Customs, Excise and Gold Tribunal - Delhi

Ircon International Limited vs Commissioner Of C. Ex. on 28 July, 2005

Equivalent citations: 2006[ ]S.T.R.46

ORDER
 

C.N.B. Nair, Member (T)
 

1. The appeal is directed against demand of service tax of about Rs. 12 lakhs and penalties. The demand is in regard to the appellant's receipts in connection with the construction of a hanger for Air India at Mumbai. The lower authorities have held that appellant's role in the construction of the hanger was that of consulting engineer and attracted levy of service tax under the heading "consulting engineering service". According to the order, appellant is an consulting engineer and Air India the client in regard to the hanger construction.

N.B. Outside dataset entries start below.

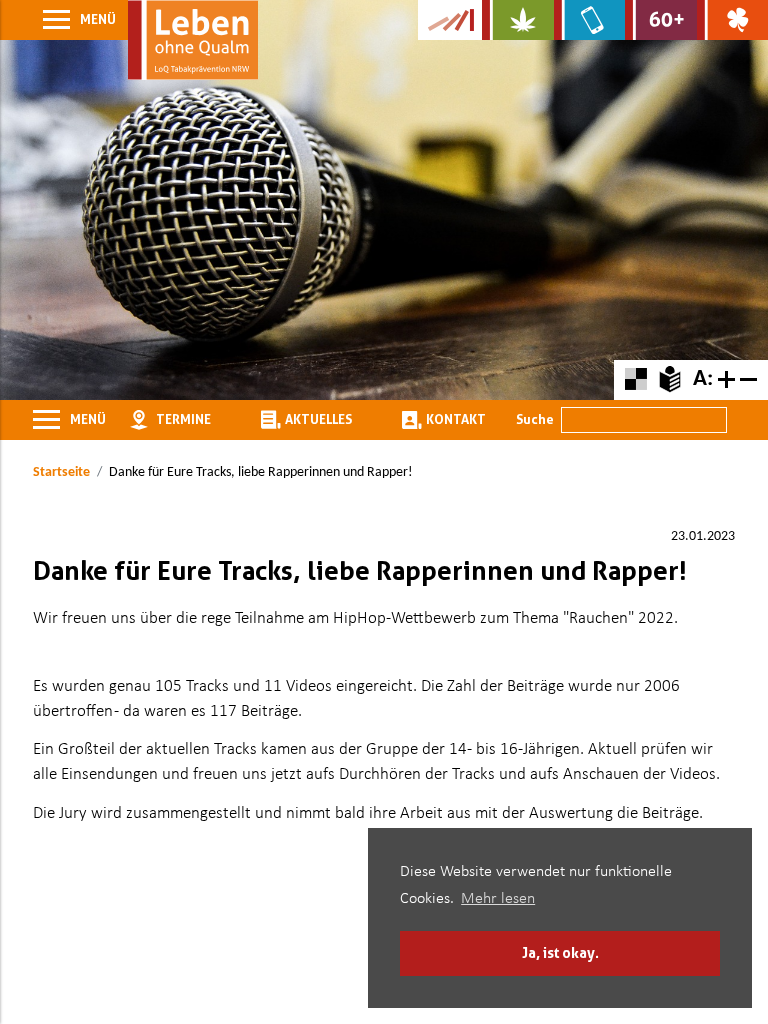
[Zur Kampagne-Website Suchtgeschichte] (450, 20)
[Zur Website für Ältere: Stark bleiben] (660, 20)
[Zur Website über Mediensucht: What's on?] (589, 20)
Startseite (61, 472)
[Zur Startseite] (193, 40)
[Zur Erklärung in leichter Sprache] (669, 379)
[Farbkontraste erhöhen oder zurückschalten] (635, 379)
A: (703, 379)
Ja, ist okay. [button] (560, 952)
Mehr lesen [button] (498, 899)
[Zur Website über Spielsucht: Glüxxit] (732, 20)
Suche (535, 419)
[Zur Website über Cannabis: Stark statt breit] (517, 20)
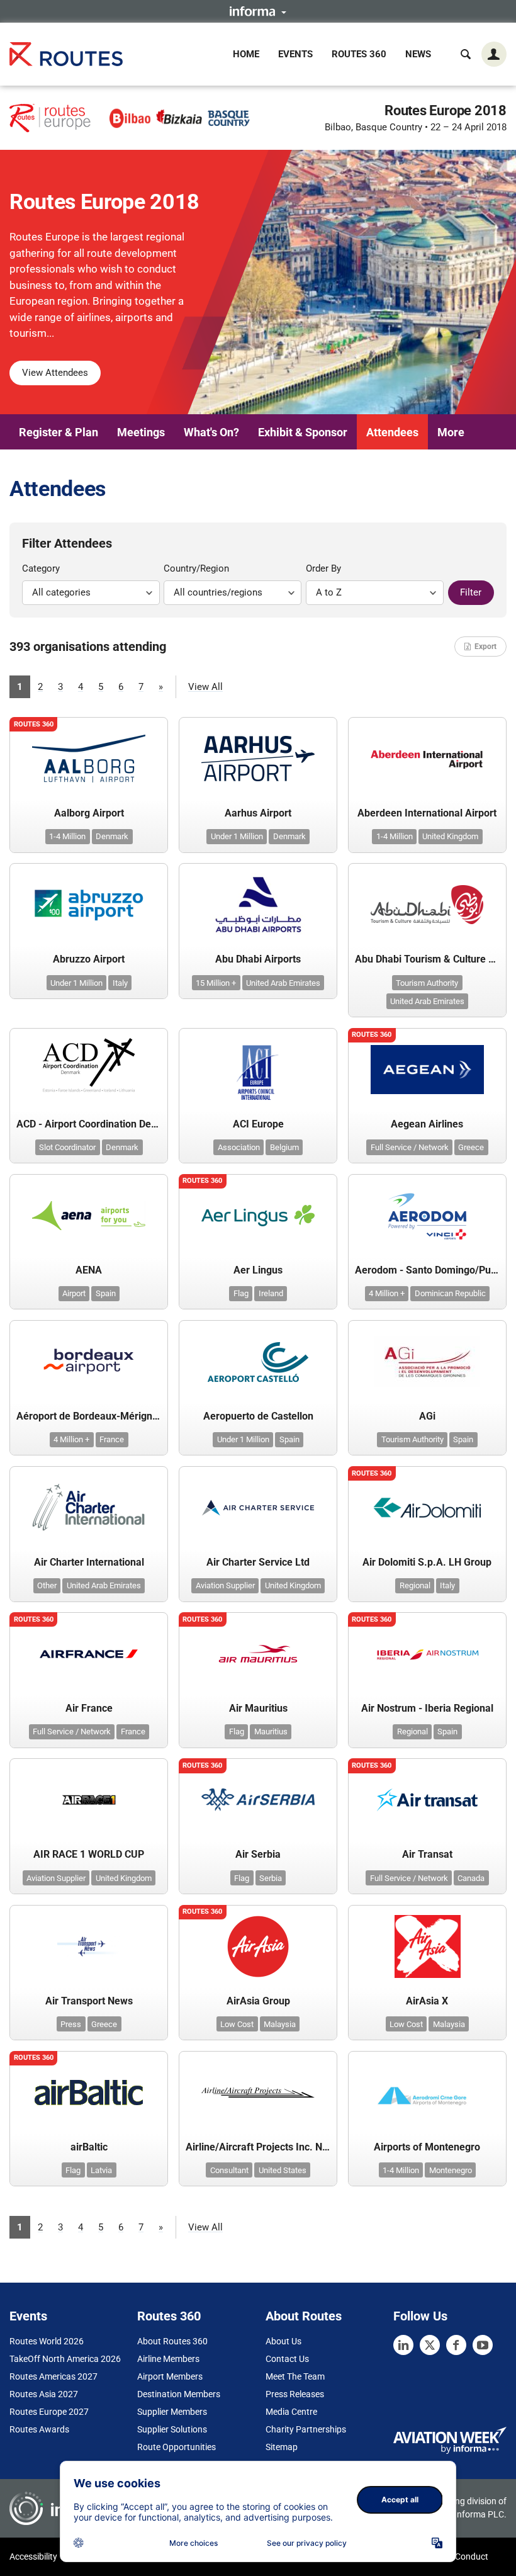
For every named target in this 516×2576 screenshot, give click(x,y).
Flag (241, 1293)
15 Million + (216, 983)
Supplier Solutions (172, 2429)
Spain (106, 1293)
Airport (74, 1293)
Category (41, 568)
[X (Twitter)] (430, 2345)
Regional (415, 1585)
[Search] (465, 54)
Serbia (270, 1878)
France (111, 1439)
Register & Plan (58, 432)
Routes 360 (359, 54)
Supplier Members (172, 2412)
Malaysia (280, 2024)
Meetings (141, 432)
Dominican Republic (450, 1293)
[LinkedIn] (403, 2345)
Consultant (229, 2170)
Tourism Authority (427, 983)
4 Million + (387, 1293)
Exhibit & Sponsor (302, 432)
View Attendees (55, 372)
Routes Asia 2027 (43, 2394)
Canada (471, 1878)
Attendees (392, 432)
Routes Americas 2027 (53, 2376)
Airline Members (168, 2359)
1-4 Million (67, 836)
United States (282, 2170)
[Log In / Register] (494, 54)
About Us (283, 2341)
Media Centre (291, 2412)
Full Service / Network (410, 1147)
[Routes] (66, 53)
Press (70, 2024)
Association (239, 1147)
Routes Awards (39, 2429)
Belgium (284, 1147)
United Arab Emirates (283, 983)
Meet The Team (295, 2376)
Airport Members (170, 2376)
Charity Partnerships (306, 2429)
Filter (470, 592)
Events (295, 54)
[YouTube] (483, 2345)
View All (205, 686)
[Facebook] (456, 2345)
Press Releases (295, 2394)
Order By (323, 568)
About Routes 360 (172, 2341)
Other (47, 1585)
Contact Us (287, 2359)
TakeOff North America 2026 (65, 2359)
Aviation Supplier (225, 1585)
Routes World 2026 (46, 2341)
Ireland (271, 1293)
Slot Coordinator (67, 1147)
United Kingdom (450, 836)
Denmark (112, 836)
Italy (120, 983)
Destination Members (178, 2394)
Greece (471, 1147)
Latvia (101, 2170)
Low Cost (237, 2024)
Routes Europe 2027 (49, 2412)
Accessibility (33, 2556)
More (450, 432)
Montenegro (450, 2170)
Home (246, 54)
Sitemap (282, 2447)
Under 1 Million (237, 836)
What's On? (211, 432)
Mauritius (271, 1731)
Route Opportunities (176, 2447)
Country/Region (196, 568)
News (418, 54)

2. The contention of the appellant is that the role of the appellant in the hanger project is one of getting the construction project executed and not one of rendering any consultancy service. During the hearing of the case, learned Counsel for the appellant has taken us through various provisions in the contract to show that appellant was not rendering any engineering consultancy service and the project was basically one of construction and the appellant was being paid 6% of the project cost for executing the project.

3. We have perused the records and heard DR also.

4. Clause 1.2 of the contract defines the project and states that the project shall mean "construction of the hanger and annexe building along with their respective attendant facilities complete, as provided for in Annexure" Para 2.1 of the contract is as under :

2.1 AI hereby agrees to award to IRCON the work of undertaking to get done and complete the Project right through and including Project Completion and IRCON thereby agrees to get done and complete the said Project right through and including Project Completion within the maximum cost and the time presented and on the other terms & conditions herein contained, employing/utilizing such consultants and/or contractors as may be necessary for the purpose.

5. The details of the scope of work also mention cost estimate, design and detailed engineering, erection and commissioning, installation air-conditioning etc. of particular significance is that the appellant is not to carry out the consulting work for design and other engineering aspects. Clause 2.6 speaks of "the appellant shall appoint a suitable foreign consultant for basic design packages for the hanger." The clause also speaks of appellant engaging "a suitable Indian consultant for detailed designing and engineering". The appellant was also to arrange for procurement of materials, contractors for construction etc. For all these services, the appellant was to be paid 6% of the cost of the project. The learned Counsel for the appellant points out that it is well settled Daelim Industrial Company Limited v. CCE, Vadodara - that construction contracts cannot be subjected to service tax as engineering consultancy, either in their entirety or in part, on the basis that contract involves consultancy also. Learned Counsel also points out that the aforesaid decision of the Tribunal remains confirmed by the Apex Court.

6. As already noted, the appellant's contract with Air India was to manage a construction project in its entirety. It was to locate various experts for the work, get drawings etc. prepared and procure materials and supervise construction. Thus, basically it was a project management role. Naturally, in an advanced civil construction project, engineering expertise would be involved. But contract is not for obtaining the appellant's expertise as a consultant. It is for project management. The appellant is right in the contention that such construction contracts cannot be subjected to service tax as consulting engineering service, either as a whole or in part. This position remains covered by the decision in the case of Daelim Industrial Company Limited (supra).

7. In view of what is stated above, the service tax demand and the imposition of penalties on the appellant are not sustainable. The impugned order is, therefore, set aside and the appeal is allowed with consequential relief, if any, to the appellant.